Goal of the exercise
Check every line below for the word "with" and copy the ones that have it.

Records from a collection

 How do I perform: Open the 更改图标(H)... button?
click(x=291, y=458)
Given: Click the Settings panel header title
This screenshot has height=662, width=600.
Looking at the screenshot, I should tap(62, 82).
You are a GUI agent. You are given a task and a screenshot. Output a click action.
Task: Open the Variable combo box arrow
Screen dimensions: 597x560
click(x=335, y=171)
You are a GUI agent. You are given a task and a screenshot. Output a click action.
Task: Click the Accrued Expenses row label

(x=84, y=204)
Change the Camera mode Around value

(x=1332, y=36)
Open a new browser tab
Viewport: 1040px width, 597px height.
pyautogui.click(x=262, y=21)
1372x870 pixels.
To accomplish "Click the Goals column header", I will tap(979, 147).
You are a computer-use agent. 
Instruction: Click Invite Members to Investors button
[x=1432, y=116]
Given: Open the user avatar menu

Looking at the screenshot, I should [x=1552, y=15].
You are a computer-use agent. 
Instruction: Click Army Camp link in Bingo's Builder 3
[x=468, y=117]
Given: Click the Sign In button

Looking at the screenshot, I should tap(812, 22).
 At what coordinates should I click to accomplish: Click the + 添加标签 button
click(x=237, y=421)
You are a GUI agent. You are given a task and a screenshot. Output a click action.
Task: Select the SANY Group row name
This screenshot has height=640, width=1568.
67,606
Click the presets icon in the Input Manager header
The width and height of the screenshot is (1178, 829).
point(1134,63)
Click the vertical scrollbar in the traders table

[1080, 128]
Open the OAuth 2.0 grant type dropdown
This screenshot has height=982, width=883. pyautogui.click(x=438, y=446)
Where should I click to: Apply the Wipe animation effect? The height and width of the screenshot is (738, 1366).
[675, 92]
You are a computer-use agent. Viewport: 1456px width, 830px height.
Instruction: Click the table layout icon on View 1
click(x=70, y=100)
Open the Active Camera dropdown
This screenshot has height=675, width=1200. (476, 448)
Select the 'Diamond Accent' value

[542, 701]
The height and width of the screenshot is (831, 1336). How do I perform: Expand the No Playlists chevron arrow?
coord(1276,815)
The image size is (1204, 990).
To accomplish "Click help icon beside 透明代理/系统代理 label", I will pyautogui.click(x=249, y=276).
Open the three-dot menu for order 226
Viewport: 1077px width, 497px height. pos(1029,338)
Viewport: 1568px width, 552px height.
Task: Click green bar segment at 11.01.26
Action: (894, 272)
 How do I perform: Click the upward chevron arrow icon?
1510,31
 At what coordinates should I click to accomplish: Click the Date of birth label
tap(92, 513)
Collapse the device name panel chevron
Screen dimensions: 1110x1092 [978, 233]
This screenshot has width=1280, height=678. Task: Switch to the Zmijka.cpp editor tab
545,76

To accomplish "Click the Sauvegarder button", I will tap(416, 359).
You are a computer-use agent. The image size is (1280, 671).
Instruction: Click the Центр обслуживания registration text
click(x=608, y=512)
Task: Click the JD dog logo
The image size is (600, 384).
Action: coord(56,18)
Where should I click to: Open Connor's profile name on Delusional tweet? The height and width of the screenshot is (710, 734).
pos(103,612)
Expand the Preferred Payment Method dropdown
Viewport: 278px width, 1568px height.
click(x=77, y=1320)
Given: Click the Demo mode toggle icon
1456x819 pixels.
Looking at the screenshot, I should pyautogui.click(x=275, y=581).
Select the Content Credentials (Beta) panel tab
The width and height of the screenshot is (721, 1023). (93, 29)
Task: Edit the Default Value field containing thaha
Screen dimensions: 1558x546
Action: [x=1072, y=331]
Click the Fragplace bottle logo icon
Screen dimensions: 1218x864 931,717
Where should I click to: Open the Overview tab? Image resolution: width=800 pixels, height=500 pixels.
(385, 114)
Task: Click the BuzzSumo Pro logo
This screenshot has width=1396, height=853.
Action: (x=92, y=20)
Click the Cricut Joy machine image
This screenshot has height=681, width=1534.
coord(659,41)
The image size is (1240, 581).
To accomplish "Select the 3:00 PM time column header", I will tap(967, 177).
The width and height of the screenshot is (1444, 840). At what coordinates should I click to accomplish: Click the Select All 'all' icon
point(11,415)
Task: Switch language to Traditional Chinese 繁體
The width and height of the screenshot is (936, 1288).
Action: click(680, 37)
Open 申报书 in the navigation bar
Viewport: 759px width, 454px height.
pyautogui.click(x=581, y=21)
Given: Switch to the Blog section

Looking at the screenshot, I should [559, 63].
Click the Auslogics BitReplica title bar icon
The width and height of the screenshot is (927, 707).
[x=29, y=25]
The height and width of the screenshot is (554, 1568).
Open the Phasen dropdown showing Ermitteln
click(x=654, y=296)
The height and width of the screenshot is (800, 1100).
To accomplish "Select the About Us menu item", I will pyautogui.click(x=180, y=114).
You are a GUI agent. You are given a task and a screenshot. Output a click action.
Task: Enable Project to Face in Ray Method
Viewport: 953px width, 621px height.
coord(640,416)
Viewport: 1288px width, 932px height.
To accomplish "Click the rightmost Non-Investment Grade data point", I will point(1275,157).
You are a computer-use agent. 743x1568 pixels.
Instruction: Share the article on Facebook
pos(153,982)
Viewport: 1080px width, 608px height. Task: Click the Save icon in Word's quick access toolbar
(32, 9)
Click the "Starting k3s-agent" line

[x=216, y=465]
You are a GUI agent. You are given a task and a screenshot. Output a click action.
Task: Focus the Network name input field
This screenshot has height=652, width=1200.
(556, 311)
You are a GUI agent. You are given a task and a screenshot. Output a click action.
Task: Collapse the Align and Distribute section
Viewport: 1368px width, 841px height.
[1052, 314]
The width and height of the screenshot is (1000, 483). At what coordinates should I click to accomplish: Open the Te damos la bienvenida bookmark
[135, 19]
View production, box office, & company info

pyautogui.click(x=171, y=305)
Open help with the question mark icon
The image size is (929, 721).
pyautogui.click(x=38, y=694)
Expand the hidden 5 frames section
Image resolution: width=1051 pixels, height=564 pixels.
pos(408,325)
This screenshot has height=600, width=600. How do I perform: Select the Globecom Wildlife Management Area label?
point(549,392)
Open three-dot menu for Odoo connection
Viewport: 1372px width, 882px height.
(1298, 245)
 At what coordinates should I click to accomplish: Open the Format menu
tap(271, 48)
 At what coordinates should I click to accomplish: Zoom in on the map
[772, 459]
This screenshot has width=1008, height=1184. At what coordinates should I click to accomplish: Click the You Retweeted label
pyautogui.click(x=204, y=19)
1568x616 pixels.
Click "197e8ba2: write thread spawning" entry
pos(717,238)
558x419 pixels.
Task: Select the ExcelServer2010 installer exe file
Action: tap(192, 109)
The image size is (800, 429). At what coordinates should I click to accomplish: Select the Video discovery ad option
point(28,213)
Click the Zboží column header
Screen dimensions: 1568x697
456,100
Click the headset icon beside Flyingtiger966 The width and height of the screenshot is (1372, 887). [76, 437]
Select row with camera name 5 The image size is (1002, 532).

Response for this exercise
Open help with the question mark icon
Select row with camera name 5 The image size is (1002, 532).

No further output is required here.